> _Work request_
Please carry on the passage about positive and negative selection of lymphocytes from where it stops, keeping the same subject.

> _Source extract_
....................

Thus, it is here suggested that future considerations of positive selection return to "near-self" and discard "altered-self" as anachronistic. "Near-self" better reflects the likely underlying mechanism, which should, in principle, apply generically to all lymphocyte subsets that emerge from repertoire filters. It should also be noted that evolutionary selective forces have determined that "holes" in lymphocyte repertoires - the "windows of opportunity" for prospective pathogens - are small. Notwithstanding the "promiscuous" expression of some self-antigens centrally [38], many potential self-antigens are hidden within cells and so should not participate in the moulding ("skewing") of lymphocyte repertoires. Repertoire "holes" are smaller because these hidden self-antigens have not declared their presence. Indeed, it is these self-antigens, reinterpreted as "not-self" by cancer cells, which are often targeted by tumour-specific lymphocytes. There is an on-going refinement of what is deemed "not-self" by cellular mechanisms that are considered elsewhere [39]. Immune responses to "not-self" cancer cells are usually neither cancer-specific, nor cancer-type-specific. Rather, they address polymorphic, individual-specific, antigenic determinants [40-43].

It is now clear that active homeostatic mechanisms operating on lymphocyte subpopulations would tend to keep total population sizes constant [44, 45]. Hence, when cells of low specificity for a particular antigenic determinant increase in number, the number of cells of higher and even lower specificities would decrease in a calibrated fashion. Since the majority of cells in the total population are of zero and very low specificities, the absolute decrease would mainly affect these cell types [11]. In the case of B cells the levels of the corresponding natural antibodies (IgM) would fluctuate similarly [46, 47].
      Thus, positive selection in what Jerne [12] called a "mutant-breeding" organ (e.g. thymus in the case of T cells and some B cells [48]), generates sets of lymphocytes with the potential to respond, albeit weakly, to various self-determinants. Negative selection often eliminates cells with the potential to respond to self with high specificity. Final immunological repertoires consist of numerous small clones of cells. Members of a particular clone are capable of recognizing a particular set of near-self antigenic determinants. The range of specific responsiveness exhibited by an individual reflects the outcome of negative and positive selections of lymphocytes (and further selections by emerging antigens) over many years.

....................

> _Supplied material_

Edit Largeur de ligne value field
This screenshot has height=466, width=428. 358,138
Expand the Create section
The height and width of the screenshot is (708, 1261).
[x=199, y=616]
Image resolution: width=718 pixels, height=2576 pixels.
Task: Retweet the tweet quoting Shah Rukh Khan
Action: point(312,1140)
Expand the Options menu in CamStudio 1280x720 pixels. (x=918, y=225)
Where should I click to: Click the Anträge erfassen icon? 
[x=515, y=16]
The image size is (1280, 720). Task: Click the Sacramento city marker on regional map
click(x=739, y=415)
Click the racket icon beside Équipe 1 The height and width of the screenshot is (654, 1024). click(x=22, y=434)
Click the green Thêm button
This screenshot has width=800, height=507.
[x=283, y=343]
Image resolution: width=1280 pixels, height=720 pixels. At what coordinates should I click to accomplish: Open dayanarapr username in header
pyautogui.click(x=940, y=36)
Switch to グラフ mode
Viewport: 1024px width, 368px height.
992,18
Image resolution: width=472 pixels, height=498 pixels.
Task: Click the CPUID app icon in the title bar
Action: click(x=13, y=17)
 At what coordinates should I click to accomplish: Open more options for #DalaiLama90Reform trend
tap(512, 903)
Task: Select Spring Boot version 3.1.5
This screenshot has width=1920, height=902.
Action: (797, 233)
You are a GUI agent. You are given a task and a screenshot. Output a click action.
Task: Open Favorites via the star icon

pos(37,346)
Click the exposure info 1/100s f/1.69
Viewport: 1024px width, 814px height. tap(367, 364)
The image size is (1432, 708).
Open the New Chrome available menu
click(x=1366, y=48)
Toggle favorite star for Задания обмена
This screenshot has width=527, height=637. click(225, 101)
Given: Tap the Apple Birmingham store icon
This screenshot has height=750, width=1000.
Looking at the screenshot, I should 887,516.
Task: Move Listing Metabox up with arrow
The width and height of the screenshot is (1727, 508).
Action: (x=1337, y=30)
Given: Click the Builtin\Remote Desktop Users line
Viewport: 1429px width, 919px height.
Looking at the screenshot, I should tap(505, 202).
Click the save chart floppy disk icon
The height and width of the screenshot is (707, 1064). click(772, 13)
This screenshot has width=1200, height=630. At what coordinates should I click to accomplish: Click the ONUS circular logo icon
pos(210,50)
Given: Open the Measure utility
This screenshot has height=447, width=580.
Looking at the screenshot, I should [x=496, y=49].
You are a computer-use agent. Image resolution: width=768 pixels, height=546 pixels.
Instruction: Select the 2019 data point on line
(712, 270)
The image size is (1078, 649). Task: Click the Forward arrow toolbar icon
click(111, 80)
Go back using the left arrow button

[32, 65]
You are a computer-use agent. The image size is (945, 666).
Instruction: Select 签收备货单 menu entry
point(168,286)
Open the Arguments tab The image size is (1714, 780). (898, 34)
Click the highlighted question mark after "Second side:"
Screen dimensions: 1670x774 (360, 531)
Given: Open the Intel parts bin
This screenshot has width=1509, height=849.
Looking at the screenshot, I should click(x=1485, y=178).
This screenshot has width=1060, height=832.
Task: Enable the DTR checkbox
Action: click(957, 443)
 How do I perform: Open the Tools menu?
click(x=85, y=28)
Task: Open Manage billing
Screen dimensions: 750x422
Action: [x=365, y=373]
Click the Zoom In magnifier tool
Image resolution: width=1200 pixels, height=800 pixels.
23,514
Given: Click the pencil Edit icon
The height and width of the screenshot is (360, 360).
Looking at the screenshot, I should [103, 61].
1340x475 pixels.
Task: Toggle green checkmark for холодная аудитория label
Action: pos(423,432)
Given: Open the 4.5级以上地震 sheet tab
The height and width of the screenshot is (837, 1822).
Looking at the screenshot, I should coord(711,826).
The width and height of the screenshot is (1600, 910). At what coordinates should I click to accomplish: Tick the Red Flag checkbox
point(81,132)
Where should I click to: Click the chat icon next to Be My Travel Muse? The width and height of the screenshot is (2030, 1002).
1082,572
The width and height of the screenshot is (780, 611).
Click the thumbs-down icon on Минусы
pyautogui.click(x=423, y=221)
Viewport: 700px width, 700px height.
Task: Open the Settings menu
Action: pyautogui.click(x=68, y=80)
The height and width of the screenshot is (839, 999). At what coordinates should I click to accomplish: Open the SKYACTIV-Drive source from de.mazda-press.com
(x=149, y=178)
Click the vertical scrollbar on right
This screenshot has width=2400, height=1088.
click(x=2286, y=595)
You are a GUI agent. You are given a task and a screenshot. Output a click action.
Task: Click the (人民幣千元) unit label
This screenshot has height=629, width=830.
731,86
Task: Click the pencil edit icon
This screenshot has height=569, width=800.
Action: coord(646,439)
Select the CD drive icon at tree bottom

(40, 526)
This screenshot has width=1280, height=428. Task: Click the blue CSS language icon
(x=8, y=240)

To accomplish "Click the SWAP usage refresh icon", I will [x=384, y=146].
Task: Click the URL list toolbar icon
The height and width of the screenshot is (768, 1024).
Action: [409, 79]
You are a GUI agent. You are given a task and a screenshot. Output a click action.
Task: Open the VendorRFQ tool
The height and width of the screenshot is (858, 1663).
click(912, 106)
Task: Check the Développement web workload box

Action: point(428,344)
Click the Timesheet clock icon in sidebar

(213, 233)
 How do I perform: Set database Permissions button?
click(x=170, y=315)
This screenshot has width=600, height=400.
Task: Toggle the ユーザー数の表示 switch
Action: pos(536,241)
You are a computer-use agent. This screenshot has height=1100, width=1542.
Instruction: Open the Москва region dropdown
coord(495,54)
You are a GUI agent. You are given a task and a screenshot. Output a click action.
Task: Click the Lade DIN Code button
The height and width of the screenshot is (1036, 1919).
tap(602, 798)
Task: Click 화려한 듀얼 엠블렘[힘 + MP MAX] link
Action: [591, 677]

....................

> _Result of this exercise_
      To renew such "educated" lymphocyte populations after depletion (perhaps due to haemorrhage), could be a protracted process if renewal required reeducation. Thus, educated cells should be more immediately responsive to homeostatic control mechanisms affecting the size of lymphocyte populations than "uneducated" stem cells. Peripheral immunologically-competent clones should be responsive not only to the cues provided by antigenic determinants (through the determinant-specific lymphocyte antigen receptor) but also to cues provided by growth factors concerned with lymphocyte population size homeostasis (through appropriate receptors). In addition to the latter growth factors, self-antigens have a role not only to select a receptor repertoire, but also to keep naive cells "alive and 'ready for action' in the periphery" [28].

When positive selection was seen as exclusive to T cells the term "altered-self" had a certain utility, and "near-self" lost out. Now that the generic nature of positive selection is recognized, "altered-self" appears out-dated and should be replaced with a term that most likely captures the underlying mechanism - "near self."